◆ Data for this exercise:
--

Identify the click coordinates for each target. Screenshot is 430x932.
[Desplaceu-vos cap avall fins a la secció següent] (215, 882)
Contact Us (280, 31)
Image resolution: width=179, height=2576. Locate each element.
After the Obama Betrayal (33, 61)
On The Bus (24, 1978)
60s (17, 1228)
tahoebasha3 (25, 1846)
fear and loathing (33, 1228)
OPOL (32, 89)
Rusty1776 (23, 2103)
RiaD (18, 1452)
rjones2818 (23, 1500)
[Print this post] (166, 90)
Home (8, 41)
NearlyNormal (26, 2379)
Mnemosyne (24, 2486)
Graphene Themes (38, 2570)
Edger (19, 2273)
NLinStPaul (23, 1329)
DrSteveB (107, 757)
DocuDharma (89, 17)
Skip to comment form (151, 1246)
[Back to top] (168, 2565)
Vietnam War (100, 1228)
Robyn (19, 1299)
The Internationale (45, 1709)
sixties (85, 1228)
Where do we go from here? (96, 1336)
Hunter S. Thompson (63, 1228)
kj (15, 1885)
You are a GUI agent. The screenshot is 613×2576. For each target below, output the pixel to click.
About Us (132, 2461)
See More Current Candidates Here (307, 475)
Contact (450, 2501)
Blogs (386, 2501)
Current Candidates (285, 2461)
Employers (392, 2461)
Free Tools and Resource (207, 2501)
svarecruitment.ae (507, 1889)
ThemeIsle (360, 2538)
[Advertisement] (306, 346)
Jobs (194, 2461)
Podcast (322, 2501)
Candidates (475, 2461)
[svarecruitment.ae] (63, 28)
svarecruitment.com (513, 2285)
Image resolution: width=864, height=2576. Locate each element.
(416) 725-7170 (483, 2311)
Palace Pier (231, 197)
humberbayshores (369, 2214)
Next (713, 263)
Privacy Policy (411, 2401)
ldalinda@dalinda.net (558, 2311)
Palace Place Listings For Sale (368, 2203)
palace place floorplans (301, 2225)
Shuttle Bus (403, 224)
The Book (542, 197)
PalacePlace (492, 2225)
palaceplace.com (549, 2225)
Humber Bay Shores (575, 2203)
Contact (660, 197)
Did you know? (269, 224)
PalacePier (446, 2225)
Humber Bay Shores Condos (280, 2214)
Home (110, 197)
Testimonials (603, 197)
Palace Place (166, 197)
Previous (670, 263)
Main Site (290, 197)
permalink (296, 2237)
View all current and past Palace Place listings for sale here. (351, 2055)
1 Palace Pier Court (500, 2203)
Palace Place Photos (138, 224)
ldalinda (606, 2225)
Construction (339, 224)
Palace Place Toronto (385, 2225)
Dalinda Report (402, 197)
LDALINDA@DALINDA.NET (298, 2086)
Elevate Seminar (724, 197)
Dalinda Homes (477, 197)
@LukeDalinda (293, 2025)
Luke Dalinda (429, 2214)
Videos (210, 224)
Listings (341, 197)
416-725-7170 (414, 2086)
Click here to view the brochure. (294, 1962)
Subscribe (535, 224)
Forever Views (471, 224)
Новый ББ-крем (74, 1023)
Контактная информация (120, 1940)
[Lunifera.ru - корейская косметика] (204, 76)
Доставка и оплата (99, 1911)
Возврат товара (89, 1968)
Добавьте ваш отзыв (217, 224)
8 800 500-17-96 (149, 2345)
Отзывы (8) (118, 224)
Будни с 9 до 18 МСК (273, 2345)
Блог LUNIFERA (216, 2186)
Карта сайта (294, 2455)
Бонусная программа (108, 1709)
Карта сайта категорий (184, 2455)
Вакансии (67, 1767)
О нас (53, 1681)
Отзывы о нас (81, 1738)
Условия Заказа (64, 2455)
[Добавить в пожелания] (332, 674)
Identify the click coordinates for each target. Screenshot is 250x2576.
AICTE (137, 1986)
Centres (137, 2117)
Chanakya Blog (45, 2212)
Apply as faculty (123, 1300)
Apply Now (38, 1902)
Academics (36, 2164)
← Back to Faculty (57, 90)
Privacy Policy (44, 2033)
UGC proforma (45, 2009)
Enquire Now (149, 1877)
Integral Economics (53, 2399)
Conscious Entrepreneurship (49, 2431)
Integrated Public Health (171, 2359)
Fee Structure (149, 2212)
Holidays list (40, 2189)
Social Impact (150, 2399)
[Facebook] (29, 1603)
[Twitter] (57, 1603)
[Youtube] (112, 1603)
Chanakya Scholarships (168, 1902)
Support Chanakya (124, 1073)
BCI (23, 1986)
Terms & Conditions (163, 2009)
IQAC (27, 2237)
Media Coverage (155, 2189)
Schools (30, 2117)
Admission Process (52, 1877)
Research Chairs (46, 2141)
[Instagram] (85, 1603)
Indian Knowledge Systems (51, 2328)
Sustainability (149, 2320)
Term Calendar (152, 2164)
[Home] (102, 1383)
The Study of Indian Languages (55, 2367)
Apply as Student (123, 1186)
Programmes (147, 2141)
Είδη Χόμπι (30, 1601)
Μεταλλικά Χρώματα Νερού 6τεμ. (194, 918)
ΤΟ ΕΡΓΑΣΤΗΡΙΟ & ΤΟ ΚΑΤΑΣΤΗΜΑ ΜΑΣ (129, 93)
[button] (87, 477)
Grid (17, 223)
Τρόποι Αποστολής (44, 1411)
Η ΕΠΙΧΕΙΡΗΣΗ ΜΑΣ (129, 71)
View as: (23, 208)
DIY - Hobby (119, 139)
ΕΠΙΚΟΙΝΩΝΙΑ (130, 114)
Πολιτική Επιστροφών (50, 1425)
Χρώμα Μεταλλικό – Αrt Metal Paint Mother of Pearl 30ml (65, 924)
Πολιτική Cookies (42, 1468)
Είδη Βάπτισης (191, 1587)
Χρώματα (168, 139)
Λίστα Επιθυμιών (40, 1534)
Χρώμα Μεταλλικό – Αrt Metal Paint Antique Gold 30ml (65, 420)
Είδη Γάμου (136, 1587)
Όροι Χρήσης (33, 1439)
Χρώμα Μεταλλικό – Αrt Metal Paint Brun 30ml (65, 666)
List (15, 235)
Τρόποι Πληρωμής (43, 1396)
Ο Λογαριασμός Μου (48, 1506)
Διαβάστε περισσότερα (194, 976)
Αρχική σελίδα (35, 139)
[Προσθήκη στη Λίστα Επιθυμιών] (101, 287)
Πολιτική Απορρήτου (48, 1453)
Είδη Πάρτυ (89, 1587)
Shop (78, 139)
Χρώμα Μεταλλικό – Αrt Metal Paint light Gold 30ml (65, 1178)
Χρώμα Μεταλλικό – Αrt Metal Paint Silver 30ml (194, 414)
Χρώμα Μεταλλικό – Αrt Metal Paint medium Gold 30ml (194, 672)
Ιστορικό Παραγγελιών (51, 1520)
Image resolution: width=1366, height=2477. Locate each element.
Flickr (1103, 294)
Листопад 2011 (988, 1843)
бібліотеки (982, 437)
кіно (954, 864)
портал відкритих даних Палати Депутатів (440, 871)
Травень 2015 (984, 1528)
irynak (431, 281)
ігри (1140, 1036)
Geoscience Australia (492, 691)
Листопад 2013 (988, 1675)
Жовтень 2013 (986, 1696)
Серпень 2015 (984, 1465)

--

◆ To do:
Retype the entries precisely as they stand.

◆ Answer space:
Identify the click coordinates for each target. Screenshot is 430x932.
[Desplaceu-vos cap avall fins a la secció següent] (215, 882)
Contact Us (280, 31)
Image resolution: width=179, height=2576. Locate each element.
After the Obama Betrayal (33, 61)
On The Bus (24, 1978)
60s (17, 1228)
tahoebasha3 (25, 1846)
fear and loathing (33, 1228)
OPOL (32, 89)
Rusty1776 (23, 2103)
RiaD (18, 1452)
rjones2818 (23, 1500)
[Print this post] (166, 90)
Home (8, 41)
NearlyNormal (26, 2379)
Mnemosyne (24, 2486)
Graphene Themes (38, 2570)
Edger (19, 2273)
NLinStPaul (23, 1329)
DrSteveB (107, 757)
DocuDharma (89, 17)
Skip to comment form (151, 1246)
[Back to top] (168, 2565)
Vietnam War (100, 1228)
Robyn (19, 1299)
The Internationale (45, 1709)
sixties (85, 1228)
Where do we go from here? (96, 1336)
Hunter S. Thompson (63, 1228)
kj (15, 1885)
You are a GUI agent. The screenshot is 613×2576. For each target below, output the pixel to click.
About Us (132, 2461)
See More Current Candidates Here (307, 475)
Contact (450, 2501)
Blogs (386, 2501)
Current Candidates (285, 2461)
Employers (392, 2461)
Free Tools and Resource (207, 2501)
svarecruitment.ae (507, 1889)
ThemeIsle (360, 2538)
[Advertisement] (306, 346)
Jobs (194, 2461)
Podcast (322, 2501)
Candidates (475, 2461)
[svarecruitment.ae] (63, 28)
svarecruitment.com (513, 2285)
Image resolution: width=864, height=2576. Locate each element.
(416) 725-7170 (483, 2311)
Palace Pier (231, 197)
humberbayshores (369, 2214)
Next (713, 263)
Privacy Policy (411, 2401)
ldalinda@dalinda.net (558, 2311)
Palace Place Listings For Sale (368, 2203)
palace place floorplans (301, 2225)
Shuttle Bus (403, 224)
The Book (542, 197)
PalacePlace (492, 2225)
palaceplace.com (549, 2225)
Humber Bay Shores (575, 2203)
Contact (660, 197)
Did you know? (269, 224)
PalacePier (446, 2225)
Humber Bay Shores Condos (280, 2214)
Home (110, 197)
Testimonials (603, 197)
Palace Place (166, 197)
Previous (670, 263)
Main Site (290, 197)
permalink (296, 2237)
View all current and past Palace Place listings for sale here. (351, 2055)
1 Palace Pier Court (500, 2203)
Palace Place Photos (138, 224)
ldalinda (606, 2225)
Construction (339, 224)
Palace Place Toronto (385, 2225)
Dalinda Report (402, 197)
LDALINDA@DALINDA.NET (298, 2086)
Elevate Seminar (724, 197)
Dalinda Homes (477, 197)
@LukeDalinda (293, 2025)
Luke Dalinda (429, 2214)
Videos (210, 224)
Listings (341, 197)
416-725-7170 (414, 2086)
Click here to view the brochure. (294, 1962)
Subscribe (535, 224)
Forever Views (471, 224)
Новый ББ-крем (74, 1023)
Контактная информация (120, 1940)
[Lunifera.ru - корейская косметика] (204, 76)
Доставка и оплата (99, 1911)
Возврат товара (89, 1968)
Добавьте ваш отзыв (217, 224)
8 800 500-17-96 (149, 2345)
Отзывы (8) (118, 224)
Будни с 9 до 18 МСК (273, 2345)
Блог LUNIFERA (216, 2186)
Карта сайта (294, 2455)
Бонусная программа (108, 1709)
Карта сайта категорий (184, 2455)
Вакансии (67, 1767)
О нас (53, 1681)
Отзывы о нас (81, 1738)
Условия Заказа (64, 2455)
[Добавить в пожелания] (332, 674)
Identify the click coordinates for each target. Screenshot is 250x2576.
AICTE (137, 1986)
Centres (137, 2117)
Chanakya Blog (45, 2212)
Apply as faculty (123, 1300)
Apply Now (38, 1902)
Academics (36, 2164)
← Back to Faculty (57, 90)
Privacy Policy (44, 2033)
UGC proforma (45, 2009)
Enquire Now (149, 1877)
Integral Economics (53, 2399)
Conscious Entrepreneurship (49, 2431)
Integrated Public Health (171, 2359)
Fee Structure (149, 2212)
Holidays list (40, 2189)
Social Impact (150, 2399)
[Facebook] (29, 1603)
[Twitter] (57, 1603)
[Youtube] (112, 1603)
Chanakya Scholarships (168, 1902)
Support Chanakya (124, 1073)
BCI (23, 1986)
Terms & Conditions (163, 2009)
IQAC (27, 2237)
Media Coverage (155, 2189)
Schools (30, 2117)
Admission Process (52, 1877)
Research Chairs (46, 2141)
[Instagram] (85, 1603)
Indian Knowledge Systems (51, 2328)
Sustainability (149, 2320)
Term Calendar (152, 2164)
[Home] (102, 1383)
The Study of Indian Languages (55, 2367)
Apply as Student (123, 1186)
Programmes (147, 2141)
Είδη Χόμπι (30, 1601)
Μεταλλικά Χρώματα Νερού 6τεμ. (194, 918)
ΤΟ ΕΡΓΑΣΤΗΡΙΟ & ΤΟ ΚΑΤΑΣΤΗΜΑ ΜΑΣ (129, 93)
[button] (87, 477)
Grid (17, 223)
Τρόποι Αποστολής (44, 1411)
Η ΕΠΙΧΕΙΡΗΣΗ ΜΑΣ (129, 71)
View as: (23, 208)
DIY - Hobby (119, 139)
ΕΠΙΚΟΙΝΩΝΙΑ (130, 114)
Πολιτική Επιστροφών (50, 1425)
Χρώμα Μεταλλικό – Αrt Metal Paint Mother of Pearl 30ml (65, 924)
Πολιτική Cookies (42, 1468)
Είδη Βάπτισης (191, 1587)
Χρώματα (168, 139)
Λίστα Επιθυμιών (40, 1534)
Χρώμα Μεταλλικό – Αrt Metal Paint Antique Gold 30ml (65, 420)
Είδη Γάμου (136, 1587)
Όροι Χρήσης (33, 1439)
Χρώμα Μεταλλικό – Αrt Metal Paint Brun 30ml (65, 666)
List (15, 235)
Τρόποι Πληρωμής (43, 1396)
Ο Λογαριασμός Μου (48, 1506)
Διαβάστε περισσότερα (194, 976)
Αρχική σελίδα (35, 139)
[Προσθήκη στη Λίστα Επιθυμιών] (101, 287)
Πολιτική Απορρήτου (48, 1453)
Είδη Πάρτυ (89, 1587)
Shop (78, 139)
Χρώμα Μεταλλικό – Αrt Metal Paint light Gold 30ml (65, 1178)
Χρώμα Μεταλλικό – Αrt Metal Paint Silver 30ml (194, 414)
Χρώμα Μεταλλικό – Αrt Metal Paint medium Gold 30ml (194, 672)
Ιστορικό Παραγγελιών (51, 1520)
Image resolution: width=1366, height=2477. Locate each element.
Flickr (1103, 294)
Листопад 2011 (988, 1843)
бібліотеки (982, 437)
кіно (954, 864)
портал відкритих даних Палати Депутатів (440, 871)
Травень 2015 (984, 1528)
irynak (431, 281)
ігри (1140, 1036)
Geoscience Australia (492, 691)
Листопад 2013 (988, 1675)
Жовтень 2013 (986, 1696)
Серпень 2015 (984, 1465)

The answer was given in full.